(Collected data entries)
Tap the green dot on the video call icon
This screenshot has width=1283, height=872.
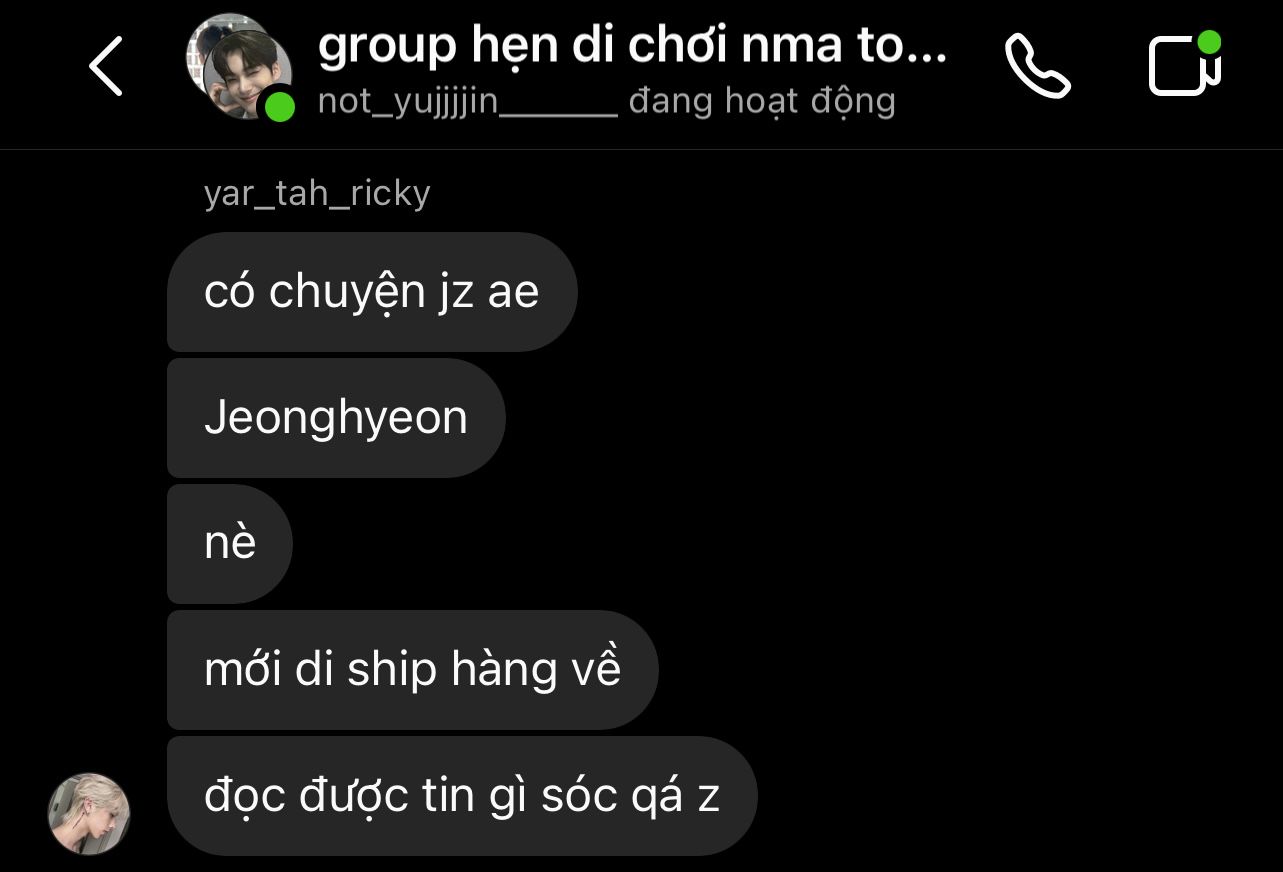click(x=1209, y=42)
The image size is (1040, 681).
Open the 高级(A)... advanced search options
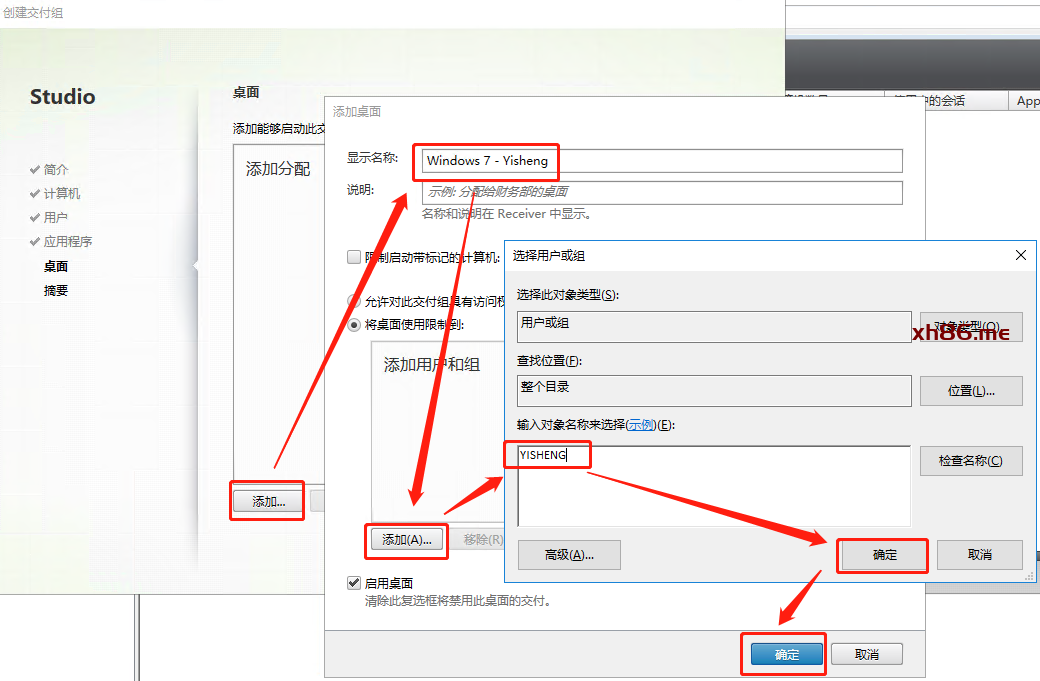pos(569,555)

---

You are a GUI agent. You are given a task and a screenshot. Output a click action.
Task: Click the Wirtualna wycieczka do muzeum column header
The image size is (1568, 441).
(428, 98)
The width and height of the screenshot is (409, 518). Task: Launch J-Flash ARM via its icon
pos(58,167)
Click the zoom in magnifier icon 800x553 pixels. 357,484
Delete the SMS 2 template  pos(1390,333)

What is being asked: Among the entries above, the line containing "The width and", the line containing "Delete the SMS", and all lines between them are to be restated word for word; nothing else belongs in the reply.

Written reply:
The width and height of the screenshot is (409, 518). Task: Launch J-Flash ARM via its icon
pos(58,167)
Click the zoom in magnifier icon 800x553 pixels. 357,484
Delete the SMS 2 template  pos(1390,333)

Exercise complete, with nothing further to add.